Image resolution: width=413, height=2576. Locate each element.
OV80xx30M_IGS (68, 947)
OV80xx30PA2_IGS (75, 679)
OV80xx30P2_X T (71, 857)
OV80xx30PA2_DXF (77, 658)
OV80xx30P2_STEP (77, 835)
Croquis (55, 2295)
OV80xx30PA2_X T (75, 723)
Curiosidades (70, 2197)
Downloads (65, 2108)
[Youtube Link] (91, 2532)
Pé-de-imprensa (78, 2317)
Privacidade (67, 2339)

============================================================

> WHAT TO WORK ON
Please write out the whole listing once more, exactly.

> TASK RESULT
Image resolution: width=413, height=2576. Locate each element.
OV80xx30M_IGS (68, 947)
OV80xx30PA2_IGS (75, 679)
OV80xx30P2_X T (71, 857)
OV80xx30PA2_DXF (77, 658)
OV80xx30P2_STEP (77, 835)
Croquis (55, 2295)
OV80xx30PA2_X T (75, 723)
Curiosidades (70, 2197)
Downloads (65, 2108)
[Youtube Link] (91, 2532)
Pé-de-imprensa (78, 2317)
Privacidade (67, 2339)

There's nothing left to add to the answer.